_Short task_
Copy out the data again, from the line with "Image resolution: width=866" to the line with "Cancel invoice with Anuluj button", including both of those lines.

_Data for this exercise_
━━━━━━━━━━━━━━━━━━━━━━━━━━━━━━

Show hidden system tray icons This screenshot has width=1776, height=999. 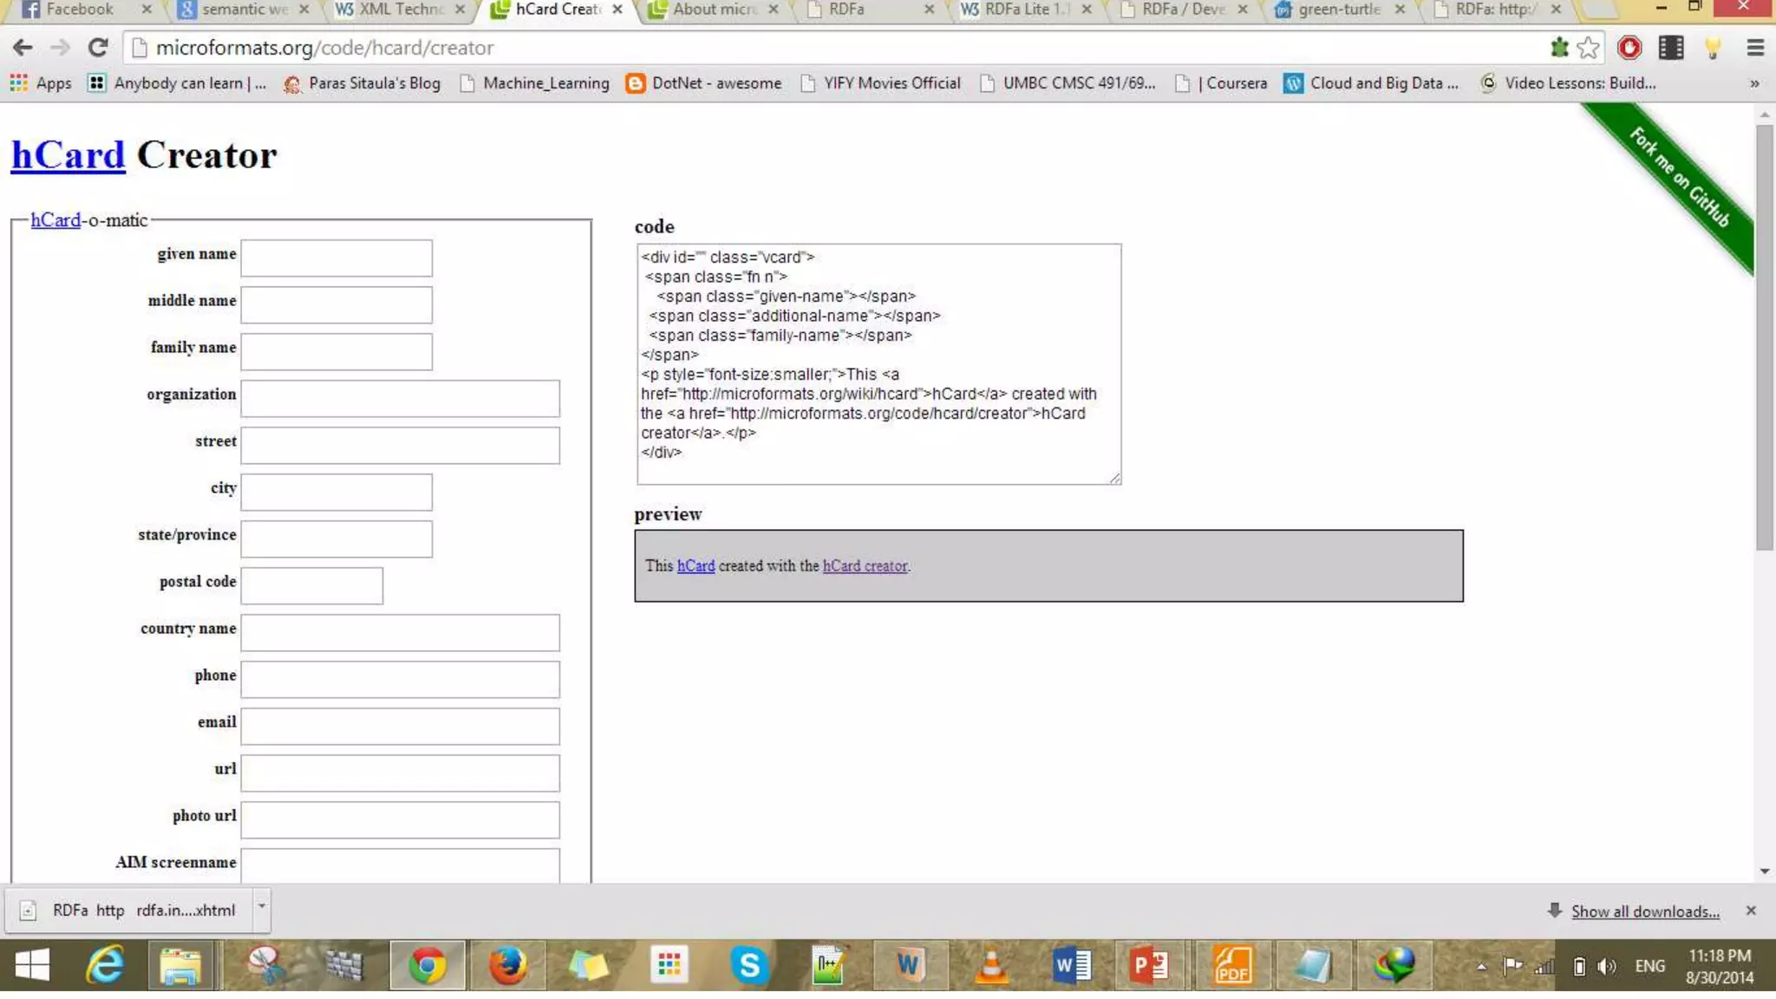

━━━━━━━━━━━━━━━━━━━━━━━━━━━━━━

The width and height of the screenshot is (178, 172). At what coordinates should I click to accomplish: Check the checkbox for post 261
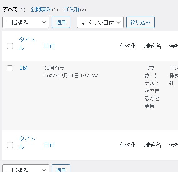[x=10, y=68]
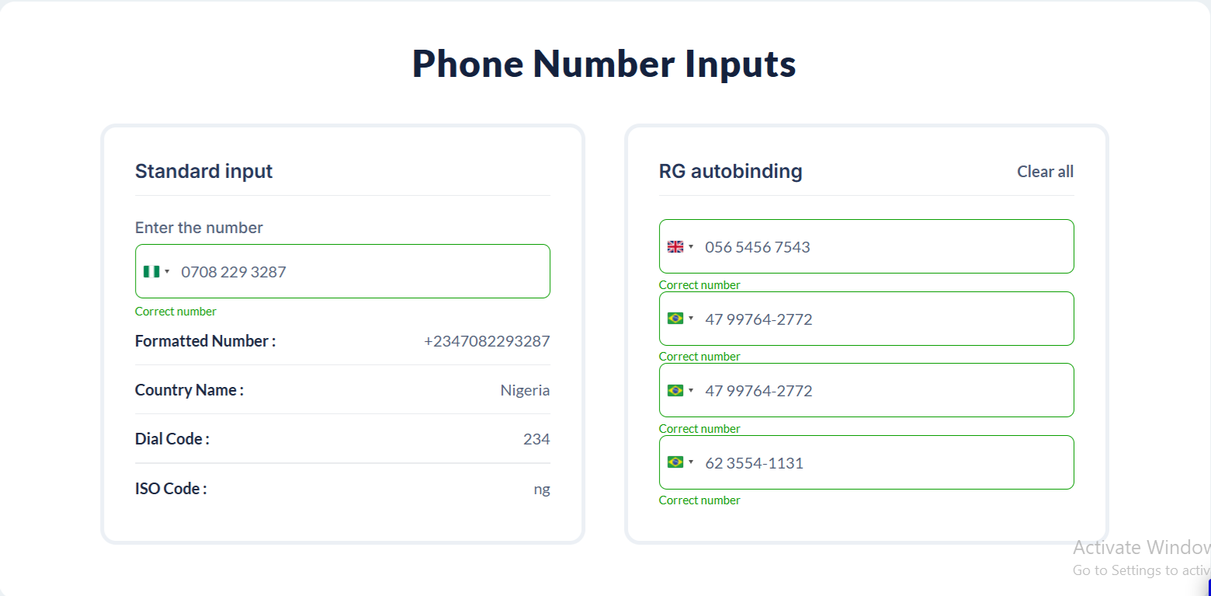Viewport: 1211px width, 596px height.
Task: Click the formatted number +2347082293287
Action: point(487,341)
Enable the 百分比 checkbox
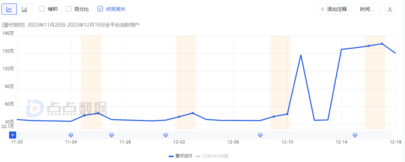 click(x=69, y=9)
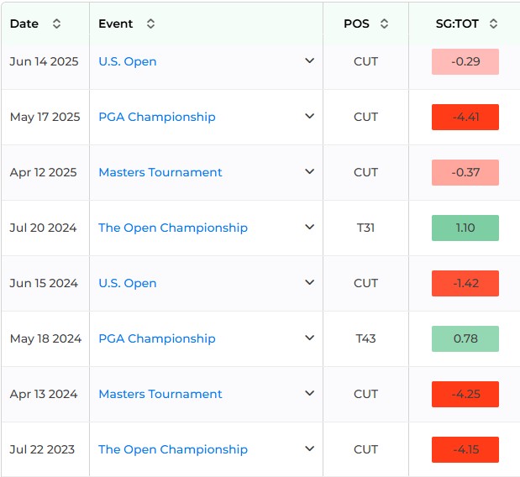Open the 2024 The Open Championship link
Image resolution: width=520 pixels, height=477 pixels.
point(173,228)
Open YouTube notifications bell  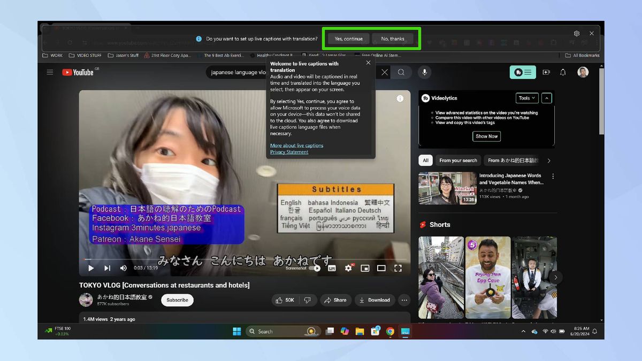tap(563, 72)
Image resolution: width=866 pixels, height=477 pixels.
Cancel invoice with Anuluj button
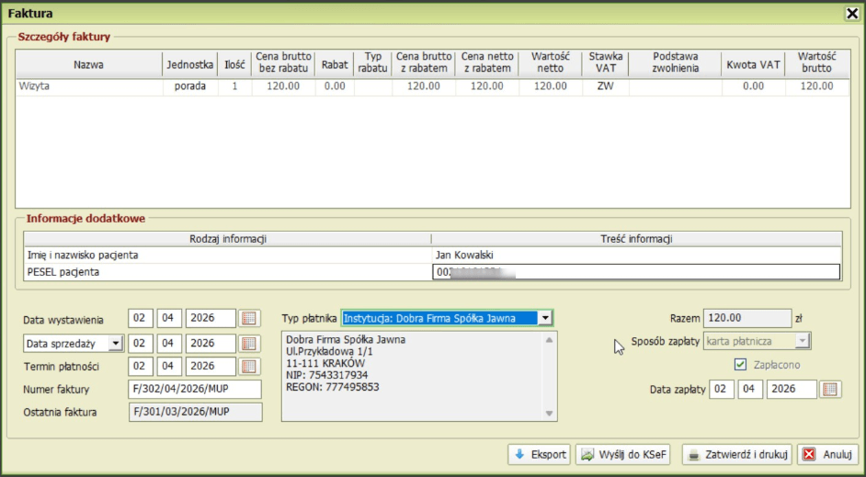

━━━━━━━━━━━━━━━━━━━━━━━━━━━━━━

_Expected answer_
Image resolution: width=866 pixels, height=477 pixels.
Cancel invoice with Anuluj button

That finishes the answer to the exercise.